The gathering will begin at 6:00 p.m.with no host cocktails. Dinner will be served at 7:00 p.m, followed by Dr. Millar's slide presentation. This year's banquet menu offers a choice of Mushroom Ravioli, Honey-Dijon Half Chicken, and Santa Maria Style Tri-Tip. All meals include salad, bread, coffee or iced tea, and dessert. The price with tax and tip is $20.00.

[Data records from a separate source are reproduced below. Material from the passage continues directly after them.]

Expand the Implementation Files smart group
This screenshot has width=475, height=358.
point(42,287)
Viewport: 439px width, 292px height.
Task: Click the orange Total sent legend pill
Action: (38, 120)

Reservations must be made by Tuesday, July 16. To reserve, please send your check payable to "CNPS, Bristlecone Chapter" along with your choice of entrée to Sherryl Taylor, P.O. Box 1638, Mammoth Lakes, CA 93546. You may also bring your check to the May Meeting.
Land Trust Forums
The Eastern Sierra Land Trust is sponsoring two public forums entitled "Programs and Benefits of a Local Land Trust" on Tuesday, May 7 at 7:00 p.m. in Bishop and Wednesday, May 8 at 7:00 p.m. in Mammoth Lakes. The featured speakers will be Harriet Burgess, president of the American Land Conservancy and Jacques Etchegoyhen, rancher and Nevada Director of the American Land Conservancy. Topics will include conservation easements, working landscapes, and other land trust programs. Public comments and questions will be welcomed and refreshments will be served.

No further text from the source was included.